How to Tell Your Boss You’re Not Happy at Work

We all know the feeling. No matter how much you try to feel or think otherwise, you’re just not happy in your job.

Research from the United States has confirmed the extent of this unhappiness problem. More than 70% of employees surveyed in 2013 said they were not happy with their workplace or current role.

It’s a big problem, because we spend so much of our time in our workplace.

But there is always a lot of reluctance to do much about it, and even more resistance when it comes to employees talking to their boss about their unhappiness.

So what can you do? One of the most important steps is to consider your words and behaviour at work while you’re unhappy with the job. Make sure you’re not a constant complainer or sharing your frustrations with your colleagues. It is unhelpful for your own reputation and bad for your colleagues and work environment.

Secondly, take time out at home or on the weekend to analyse and think about the exact reasons you are unhappy. Without knowing what the specific problems are, you can’t work on the solutions.

A successful way to do is to make what workplace experts call a “gripe list”. Write down a private list of all the things you don’t like about your job. Sometimes this process is enough for you to realise that perhaps things aren’t as bad as you think they are, and the list also makes it easier to identify key issues you’re dealing with.

When it comes time to talk to your boss, make sure they are free of distractions. Going for a coffee or walk outside the office or workplace can be a great circuit-breaker to ensure you are both fully focused on the conversation. You should also make sure you are fully prepared for the meeting. Be very clear about what your issues and provide examples.
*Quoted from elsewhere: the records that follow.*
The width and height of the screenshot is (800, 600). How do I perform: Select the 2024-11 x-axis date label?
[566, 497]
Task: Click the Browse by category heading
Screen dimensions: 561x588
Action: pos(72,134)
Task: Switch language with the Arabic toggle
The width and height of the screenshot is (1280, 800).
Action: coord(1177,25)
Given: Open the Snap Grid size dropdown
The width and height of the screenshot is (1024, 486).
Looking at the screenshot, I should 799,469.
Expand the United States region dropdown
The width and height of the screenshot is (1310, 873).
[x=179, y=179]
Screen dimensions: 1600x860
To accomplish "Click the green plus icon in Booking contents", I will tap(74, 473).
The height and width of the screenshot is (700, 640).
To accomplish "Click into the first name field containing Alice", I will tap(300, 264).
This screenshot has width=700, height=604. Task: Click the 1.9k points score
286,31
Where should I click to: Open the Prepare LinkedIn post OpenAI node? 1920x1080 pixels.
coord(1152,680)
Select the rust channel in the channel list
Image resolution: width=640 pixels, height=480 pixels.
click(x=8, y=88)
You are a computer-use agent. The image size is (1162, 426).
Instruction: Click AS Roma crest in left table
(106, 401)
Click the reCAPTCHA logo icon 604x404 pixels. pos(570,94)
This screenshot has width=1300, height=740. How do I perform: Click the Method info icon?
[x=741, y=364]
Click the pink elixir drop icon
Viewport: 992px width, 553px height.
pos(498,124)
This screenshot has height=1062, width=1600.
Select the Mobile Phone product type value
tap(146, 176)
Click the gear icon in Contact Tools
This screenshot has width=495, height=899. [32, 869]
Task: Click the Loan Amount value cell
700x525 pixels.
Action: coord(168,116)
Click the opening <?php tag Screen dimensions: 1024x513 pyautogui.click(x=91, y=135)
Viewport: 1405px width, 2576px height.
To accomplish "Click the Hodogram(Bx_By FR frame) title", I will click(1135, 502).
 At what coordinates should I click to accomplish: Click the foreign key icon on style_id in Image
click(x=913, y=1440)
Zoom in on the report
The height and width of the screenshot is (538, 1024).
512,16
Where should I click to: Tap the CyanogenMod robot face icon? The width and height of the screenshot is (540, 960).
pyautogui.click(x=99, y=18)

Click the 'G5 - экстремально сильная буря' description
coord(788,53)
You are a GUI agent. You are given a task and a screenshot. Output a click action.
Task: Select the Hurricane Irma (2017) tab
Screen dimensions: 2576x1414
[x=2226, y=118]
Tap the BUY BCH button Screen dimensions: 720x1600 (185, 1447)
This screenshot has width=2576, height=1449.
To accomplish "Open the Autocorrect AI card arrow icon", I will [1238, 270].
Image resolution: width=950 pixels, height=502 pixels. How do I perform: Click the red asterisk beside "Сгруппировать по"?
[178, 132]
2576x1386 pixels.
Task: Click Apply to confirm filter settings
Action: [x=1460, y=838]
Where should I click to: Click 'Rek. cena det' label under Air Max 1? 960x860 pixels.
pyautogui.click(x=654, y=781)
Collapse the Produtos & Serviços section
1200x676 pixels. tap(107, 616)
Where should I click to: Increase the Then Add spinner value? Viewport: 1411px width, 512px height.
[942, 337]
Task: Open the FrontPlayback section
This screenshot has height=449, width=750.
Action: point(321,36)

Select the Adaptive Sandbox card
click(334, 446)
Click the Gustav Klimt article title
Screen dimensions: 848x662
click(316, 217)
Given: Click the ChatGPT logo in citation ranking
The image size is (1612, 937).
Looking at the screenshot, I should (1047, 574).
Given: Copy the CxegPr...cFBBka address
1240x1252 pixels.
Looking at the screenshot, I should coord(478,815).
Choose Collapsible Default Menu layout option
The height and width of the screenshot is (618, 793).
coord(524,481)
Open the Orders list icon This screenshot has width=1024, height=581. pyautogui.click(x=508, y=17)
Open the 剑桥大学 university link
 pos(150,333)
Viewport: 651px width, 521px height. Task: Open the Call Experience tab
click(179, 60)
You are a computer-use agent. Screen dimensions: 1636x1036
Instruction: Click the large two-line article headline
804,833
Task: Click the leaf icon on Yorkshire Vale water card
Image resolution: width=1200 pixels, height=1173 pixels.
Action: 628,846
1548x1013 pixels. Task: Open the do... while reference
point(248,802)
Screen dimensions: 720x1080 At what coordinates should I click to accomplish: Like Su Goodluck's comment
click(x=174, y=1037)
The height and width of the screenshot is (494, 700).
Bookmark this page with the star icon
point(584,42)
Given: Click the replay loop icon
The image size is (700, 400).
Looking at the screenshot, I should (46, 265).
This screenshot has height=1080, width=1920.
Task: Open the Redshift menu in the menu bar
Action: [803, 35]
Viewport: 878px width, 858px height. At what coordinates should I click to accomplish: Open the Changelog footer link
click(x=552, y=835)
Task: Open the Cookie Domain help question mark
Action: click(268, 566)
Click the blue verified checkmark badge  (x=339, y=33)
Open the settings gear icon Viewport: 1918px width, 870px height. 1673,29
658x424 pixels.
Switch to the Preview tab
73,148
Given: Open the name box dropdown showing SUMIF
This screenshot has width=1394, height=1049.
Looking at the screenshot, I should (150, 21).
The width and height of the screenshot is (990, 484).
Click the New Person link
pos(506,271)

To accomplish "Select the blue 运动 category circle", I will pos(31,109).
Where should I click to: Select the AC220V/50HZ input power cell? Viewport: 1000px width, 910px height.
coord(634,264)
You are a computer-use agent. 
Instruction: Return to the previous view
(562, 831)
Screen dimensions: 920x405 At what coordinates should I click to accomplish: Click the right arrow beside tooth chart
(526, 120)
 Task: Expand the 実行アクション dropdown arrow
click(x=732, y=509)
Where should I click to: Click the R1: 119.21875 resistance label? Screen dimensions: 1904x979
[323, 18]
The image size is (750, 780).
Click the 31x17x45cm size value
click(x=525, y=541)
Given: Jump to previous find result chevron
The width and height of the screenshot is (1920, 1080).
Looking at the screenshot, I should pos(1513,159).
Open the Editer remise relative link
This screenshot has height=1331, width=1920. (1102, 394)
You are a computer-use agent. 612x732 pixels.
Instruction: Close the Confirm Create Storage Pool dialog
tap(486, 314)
Coming up with your own ideas or solutions to address those problems is also a worthy exercise when talking to your boss or manager. Throughout the meeting, it is also very important to remain calm and present positive body language. It’s easier to get a good outcome in a positive, calm meeting than an emotionally charged encounter.

Hopefully, all of these measures and steps can help you move forward and start enjoying your job. In the worst case scenarios, you may need to consider changing jobs or workplaces. Just make sure you’re not shuffling the deck chairs on the Titanic.

But make you’ve taken all the steps you can to identify the source of your current workplace unhappiness and done everything you can to fix them. Some personal reflection and soul searching is required to ensure you’re not just transferring from one unhappy work situation to the next.